### WORK TASK
Your answer should be an exact copy of the lines from the one containing "The height and" through the last line of the records below, without any pictures.

### ENTRIES PROVIDED
------------------------------------

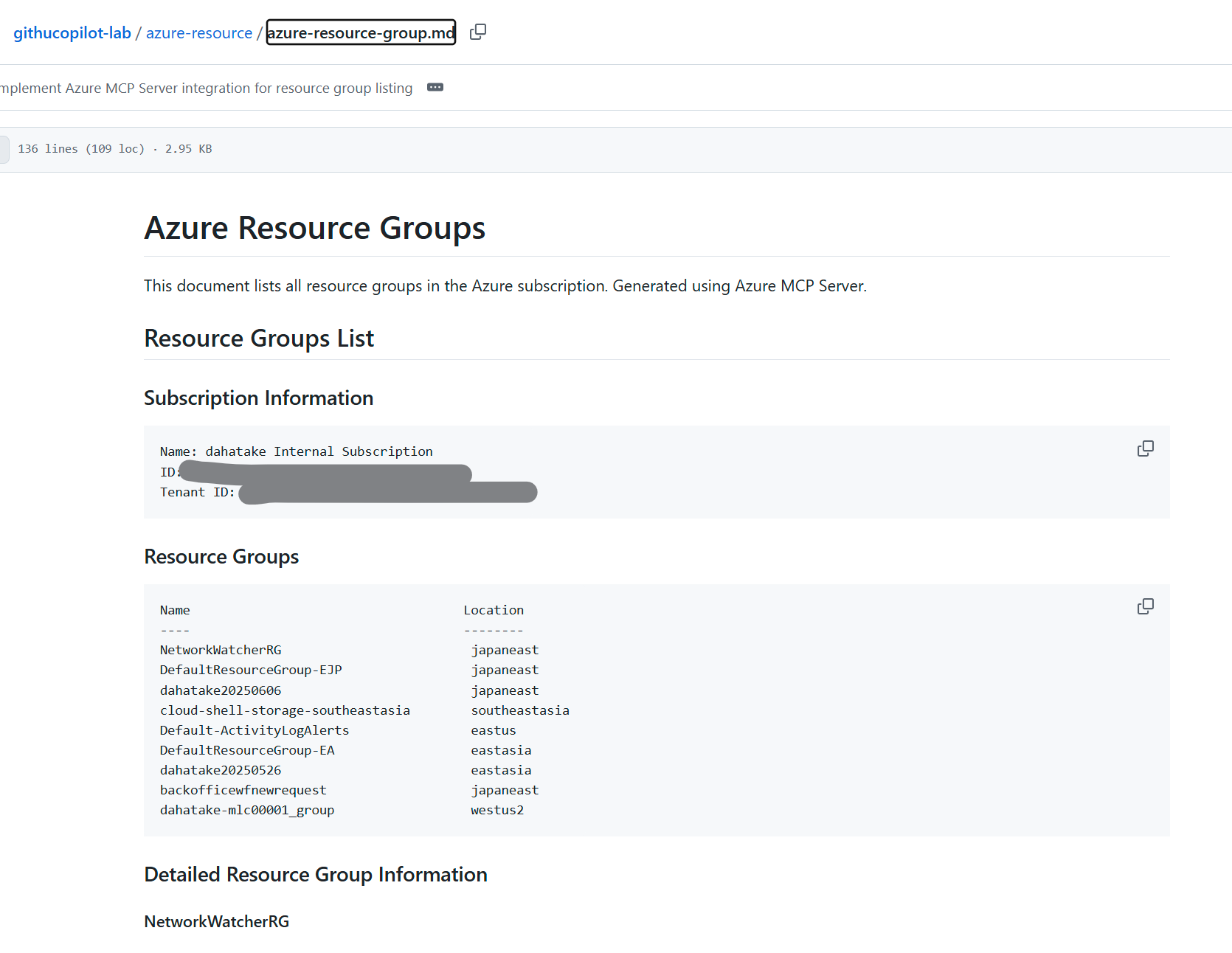1232x953 pixels.
Task: Click the commit message about Azure MCP Server
Action: point(207,88)
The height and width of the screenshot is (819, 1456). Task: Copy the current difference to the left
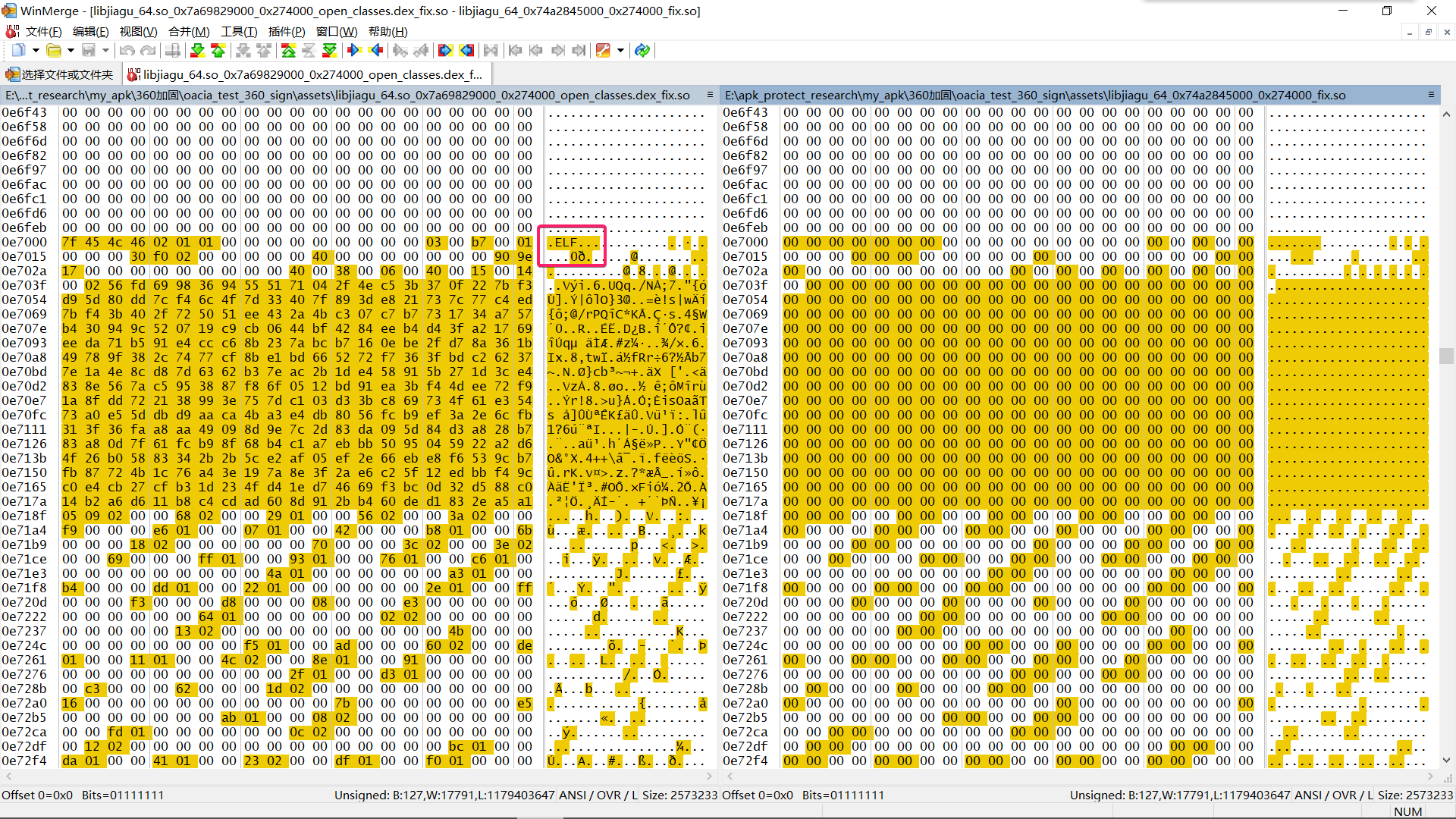[x=376, y=51]
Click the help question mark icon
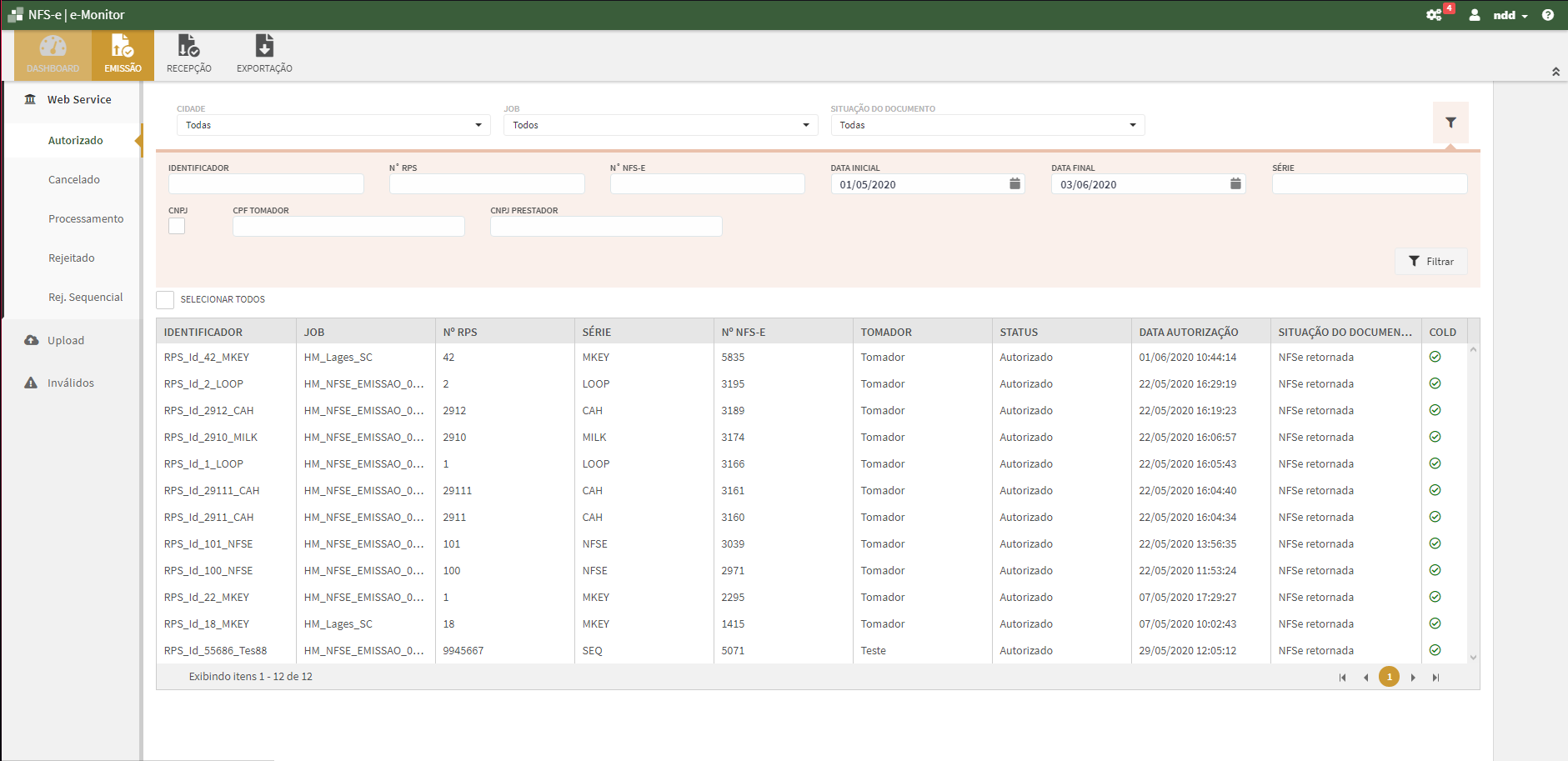This screenshot has width=1568, height=761. (x=1549, y=14)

------------------------------------

### EXPECTED ANSWER
The height and width of the screenshot is (819, 1456). Task: Copy the current difference to the left
[x=376, y=51]
Click the help question mark icon
This screenshot has width=1568, height=761. (x=1549, y=14)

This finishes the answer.